Strategische Autonomie der EU

In der Zeitung für Deutschland, manche nennen sie auch die Zeitung für den ordnungspolitischen Schrebergarten, findet man gelegentlich auch kluge, unideologische Gedanken:

„Wirtschaftspolitik ist eher eine deutsche Domäne als das Militärische, wo Berlin eine ‚Kultur der Zurückhaltung‘ pflegt. Doch auch in Ausbau der EU zu einer wirtschaftlichen Führungsmacht konfrontiert Berlin mit Zielkonflikten. So könnte der Euro vom zunehmenden Verdruss über die Vormacht des Dollars profitieren, welche die Amerikaner mit ihrer Sanktionspolitik immer aggressiver ausnutzen. Allerdings sind die Zweifel an der Stabilität des Euros seit der Schuldenkrise nie verschwunden.
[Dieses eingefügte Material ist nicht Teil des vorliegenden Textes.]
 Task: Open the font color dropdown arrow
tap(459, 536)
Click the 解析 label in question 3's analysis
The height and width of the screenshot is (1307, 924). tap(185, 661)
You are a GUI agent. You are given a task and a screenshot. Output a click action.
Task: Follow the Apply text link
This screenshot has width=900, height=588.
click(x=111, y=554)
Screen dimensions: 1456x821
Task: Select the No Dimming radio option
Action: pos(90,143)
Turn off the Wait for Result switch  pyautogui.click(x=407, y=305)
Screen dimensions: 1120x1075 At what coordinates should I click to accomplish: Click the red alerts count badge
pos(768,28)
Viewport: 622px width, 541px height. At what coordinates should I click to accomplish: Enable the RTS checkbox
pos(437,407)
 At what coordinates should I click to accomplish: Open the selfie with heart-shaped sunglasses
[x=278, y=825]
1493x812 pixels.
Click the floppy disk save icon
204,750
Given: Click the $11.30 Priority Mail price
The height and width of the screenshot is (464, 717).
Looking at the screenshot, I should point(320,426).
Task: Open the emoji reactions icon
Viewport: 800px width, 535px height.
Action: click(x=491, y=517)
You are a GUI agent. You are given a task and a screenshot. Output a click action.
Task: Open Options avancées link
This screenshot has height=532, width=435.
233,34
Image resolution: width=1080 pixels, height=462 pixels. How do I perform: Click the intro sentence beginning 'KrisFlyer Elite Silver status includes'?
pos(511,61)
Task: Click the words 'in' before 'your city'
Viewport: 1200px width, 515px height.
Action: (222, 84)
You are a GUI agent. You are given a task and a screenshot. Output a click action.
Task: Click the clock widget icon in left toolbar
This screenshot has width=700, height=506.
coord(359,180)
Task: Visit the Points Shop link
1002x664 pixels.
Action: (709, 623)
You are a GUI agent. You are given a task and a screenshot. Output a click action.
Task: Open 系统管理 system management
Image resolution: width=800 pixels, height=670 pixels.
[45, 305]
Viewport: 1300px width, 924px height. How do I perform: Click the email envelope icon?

Aus Sicht vieler Investoren liegt das nicht zuletzt an Deutschland und dessen Ablehnung gemeinsamer Anleihen oder einer echten Bankenunion. Und selbst wenn es gelänge, den Euro stärker als globales Zahlungsmittel und Reservewährung zu etablieren, so würde er wohl kräftig aufwerten – und dadurch die deutsche Exportwirtschaft dämpfen.“

Andreas Ross, Fragen des Schicksals. Deutschland muss für strategische Autonomie der EU werben – und heikle Entscheidungen fällen. In: FAZ, 6. Februar 2019.